We’re having to do this in a project at the moment, and this is the method Nad and I came up with. We separated out adding good triples and removing bad triples into separate stages because our application will continue to function the same with both good and bad triples, but, once we rollout the code that expects the good triples, we need the good triples, whereas the bad triples can be removed at our leisure.
Adding New Good Triples
So, say for example, one of the things we want to fix is using dcterms:creator instead of dc:creator. We can get the good triples by querying for:
CONSTRUCT {
# good
?s <http://purl.org/dc/terms/creator> ?o
} WHERE {
# bad
?s <http://purl.org/dc/elements/1.1/creator> ?o
}
And posting that back into the store. (First make sure that your application won’t do anything too weird if you add in these triples without changing any code).
If there are a lot of triples in the store, you may not be able to retrieve and post them all at once. To scale to large numbers of triples, just page through the results at, say, 1000 triples at a time by adding LIMIT 1000 OFFSET 0 and incrementing the OFFSET by the LIMIT (1000) until you don’t get triples back anymore.
Wrap this little procedure up in a script because you’ll need to run it again.
Deploy Code
As soon as you have finished adding the new /good/ triples, deploy your new code that uses dcterms:creator instead of dc:creator.
Now run the add good triples script again. This is because, while you were deploying the code, users may have been plugging away at your app, happily creating more bad old triples. Running the script again will add good triples for any of these bad triples that have been created meantime. And because you’ve now deployed your code changes, the application won’t create any more bad triples.
All we have left to do is get rid of the bad old triples. With any luck (and a bit of foresight, and testing), your application will function perfectly well with both bad and good triples in the store, so we can take our time a bit getting rid of the bad triples.
Removing Bad Old Triples
We’ll write a SPARQL query to give us back the triples we want to remove, and then we’ll create a Changeset to remove them:
CONSTRUCT {
# bad
?s <http://purl.org/dc/elements/1.1/creator> ?o
} WHERE {
# bad
?s <http://purl.org/dc/elements/1.1/creator> ?o
# good
?s <http://purl.org/dc/terms/creator> ?o
}
(you should apply a LIMIT, but, so long as you are waiting for each changeset batch to succeed before sending the next one, you don’t need to page – just get back the first 1000 until you don’t get anything back. It’s worth remembering that the number of triples in a changeset document will be about ten-fold the number of triples you are removing, so you may need to make the limit a bit smaller than before).
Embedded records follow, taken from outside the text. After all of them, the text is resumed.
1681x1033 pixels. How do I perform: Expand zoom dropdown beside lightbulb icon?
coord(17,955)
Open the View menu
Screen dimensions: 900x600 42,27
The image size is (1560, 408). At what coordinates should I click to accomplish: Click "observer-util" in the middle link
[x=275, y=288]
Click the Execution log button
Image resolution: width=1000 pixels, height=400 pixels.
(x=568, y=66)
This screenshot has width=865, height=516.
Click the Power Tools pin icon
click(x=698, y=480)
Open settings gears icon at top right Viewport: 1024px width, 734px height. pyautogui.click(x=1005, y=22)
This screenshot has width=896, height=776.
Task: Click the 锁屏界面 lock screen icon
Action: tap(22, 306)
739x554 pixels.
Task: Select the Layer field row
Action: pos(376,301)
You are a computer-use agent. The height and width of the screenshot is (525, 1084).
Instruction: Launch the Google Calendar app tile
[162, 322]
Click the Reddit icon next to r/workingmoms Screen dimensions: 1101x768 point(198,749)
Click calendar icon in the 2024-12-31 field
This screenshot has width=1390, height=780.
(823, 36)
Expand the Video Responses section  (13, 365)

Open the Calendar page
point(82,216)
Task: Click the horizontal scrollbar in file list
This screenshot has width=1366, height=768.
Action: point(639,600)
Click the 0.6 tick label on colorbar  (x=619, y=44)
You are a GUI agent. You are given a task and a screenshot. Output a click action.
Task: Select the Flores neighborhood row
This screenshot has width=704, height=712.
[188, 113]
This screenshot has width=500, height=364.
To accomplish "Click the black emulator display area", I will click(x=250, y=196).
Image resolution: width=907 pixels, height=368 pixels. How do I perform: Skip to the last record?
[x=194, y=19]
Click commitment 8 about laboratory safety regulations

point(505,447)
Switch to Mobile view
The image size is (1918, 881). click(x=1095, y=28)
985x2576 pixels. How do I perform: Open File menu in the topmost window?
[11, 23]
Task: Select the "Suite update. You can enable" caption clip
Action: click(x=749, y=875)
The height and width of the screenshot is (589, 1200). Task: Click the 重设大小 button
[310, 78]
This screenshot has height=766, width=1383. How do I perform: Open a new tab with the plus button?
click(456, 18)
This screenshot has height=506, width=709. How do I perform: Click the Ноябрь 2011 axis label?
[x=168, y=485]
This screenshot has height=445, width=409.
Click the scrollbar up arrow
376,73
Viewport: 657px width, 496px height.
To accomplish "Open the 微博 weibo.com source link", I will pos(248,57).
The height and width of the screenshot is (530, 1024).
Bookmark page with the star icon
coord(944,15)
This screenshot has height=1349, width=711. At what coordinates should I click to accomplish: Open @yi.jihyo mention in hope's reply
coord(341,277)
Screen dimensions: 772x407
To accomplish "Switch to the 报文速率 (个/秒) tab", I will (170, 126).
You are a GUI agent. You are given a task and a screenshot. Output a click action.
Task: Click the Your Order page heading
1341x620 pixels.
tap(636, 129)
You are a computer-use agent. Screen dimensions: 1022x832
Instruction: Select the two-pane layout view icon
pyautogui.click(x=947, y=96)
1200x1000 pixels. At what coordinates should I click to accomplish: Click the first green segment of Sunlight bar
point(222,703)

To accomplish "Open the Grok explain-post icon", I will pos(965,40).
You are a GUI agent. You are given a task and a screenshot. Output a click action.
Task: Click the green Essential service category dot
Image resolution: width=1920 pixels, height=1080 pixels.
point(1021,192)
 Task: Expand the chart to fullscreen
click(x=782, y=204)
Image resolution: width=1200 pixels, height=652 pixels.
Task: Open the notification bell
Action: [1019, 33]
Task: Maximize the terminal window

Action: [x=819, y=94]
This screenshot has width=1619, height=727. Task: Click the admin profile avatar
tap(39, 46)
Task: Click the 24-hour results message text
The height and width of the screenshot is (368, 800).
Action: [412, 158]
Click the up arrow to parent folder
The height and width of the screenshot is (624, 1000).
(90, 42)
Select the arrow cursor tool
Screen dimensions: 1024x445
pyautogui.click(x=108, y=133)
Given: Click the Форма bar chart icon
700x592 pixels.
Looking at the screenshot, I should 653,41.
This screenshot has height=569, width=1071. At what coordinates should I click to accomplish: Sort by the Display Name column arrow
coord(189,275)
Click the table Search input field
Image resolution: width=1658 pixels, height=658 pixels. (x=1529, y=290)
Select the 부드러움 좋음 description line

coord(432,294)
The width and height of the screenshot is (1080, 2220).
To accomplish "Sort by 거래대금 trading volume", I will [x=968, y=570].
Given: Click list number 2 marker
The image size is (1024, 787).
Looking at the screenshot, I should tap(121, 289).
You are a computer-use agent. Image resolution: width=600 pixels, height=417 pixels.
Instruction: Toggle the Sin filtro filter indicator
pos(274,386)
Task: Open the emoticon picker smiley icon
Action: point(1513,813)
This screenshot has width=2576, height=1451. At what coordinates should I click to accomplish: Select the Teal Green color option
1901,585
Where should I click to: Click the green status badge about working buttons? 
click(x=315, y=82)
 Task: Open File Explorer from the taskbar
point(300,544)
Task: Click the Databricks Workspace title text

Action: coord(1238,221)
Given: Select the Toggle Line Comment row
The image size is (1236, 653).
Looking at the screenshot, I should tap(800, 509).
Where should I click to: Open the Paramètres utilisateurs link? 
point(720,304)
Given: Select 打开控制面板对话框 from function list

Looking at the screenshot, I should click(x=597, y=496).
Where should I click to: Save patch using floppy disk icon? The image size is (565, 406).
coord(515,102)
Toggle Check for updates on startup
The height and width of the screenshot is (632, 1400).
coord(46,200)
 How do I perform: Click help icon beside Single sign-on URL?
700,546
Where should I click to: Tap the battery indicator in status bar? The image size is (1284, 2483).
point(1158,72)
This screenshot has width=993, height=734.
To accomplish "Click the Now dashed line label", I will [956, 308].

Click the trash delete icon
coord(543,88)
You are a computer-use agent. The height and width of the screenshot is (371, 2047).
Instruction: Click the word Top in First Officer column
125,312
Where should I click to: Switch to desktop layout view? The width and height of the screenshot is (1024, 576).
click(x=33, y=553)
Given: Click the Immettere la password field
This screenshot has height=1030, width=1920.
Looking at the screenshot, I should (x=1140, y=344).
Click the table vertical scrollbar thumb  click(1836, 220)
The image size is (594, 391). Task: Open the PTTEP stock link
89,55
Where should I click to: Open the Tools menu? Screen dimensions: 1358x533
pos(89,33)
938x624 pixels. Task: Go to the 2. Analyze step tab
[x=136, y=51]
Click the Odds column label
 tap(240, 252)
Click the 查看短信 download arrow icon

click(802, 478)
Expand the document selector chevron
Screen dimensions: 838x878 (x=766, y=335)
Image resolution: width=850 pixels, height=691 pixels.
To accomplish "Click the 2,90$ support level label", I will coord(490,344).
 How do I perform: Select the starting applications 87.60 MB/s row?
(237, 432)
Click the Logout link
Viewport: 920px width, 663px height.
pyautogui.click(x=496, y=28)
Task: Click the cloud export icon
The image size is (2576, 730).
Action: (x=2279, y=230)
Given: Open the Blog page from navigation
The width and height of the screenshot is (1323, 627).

An important point on the platform’s Changesets API: if you send more than 14 changesets in a batch (ie, in the same document), they will be performed asynchronously and you should get back an HTTP 202 Accepted status code. A potential problem is that, if you are trying to remove a statement that doesn’t exist then all the changes in that batch will fail, but you will still get back a 202 Accepted (because the platform hasn’t tried processing them yet). You need a way of knowing if the batch has failed or not. One way to do this is to include in your batch of changes, the addition of a triple you can then poll the store for to see if it exists or not.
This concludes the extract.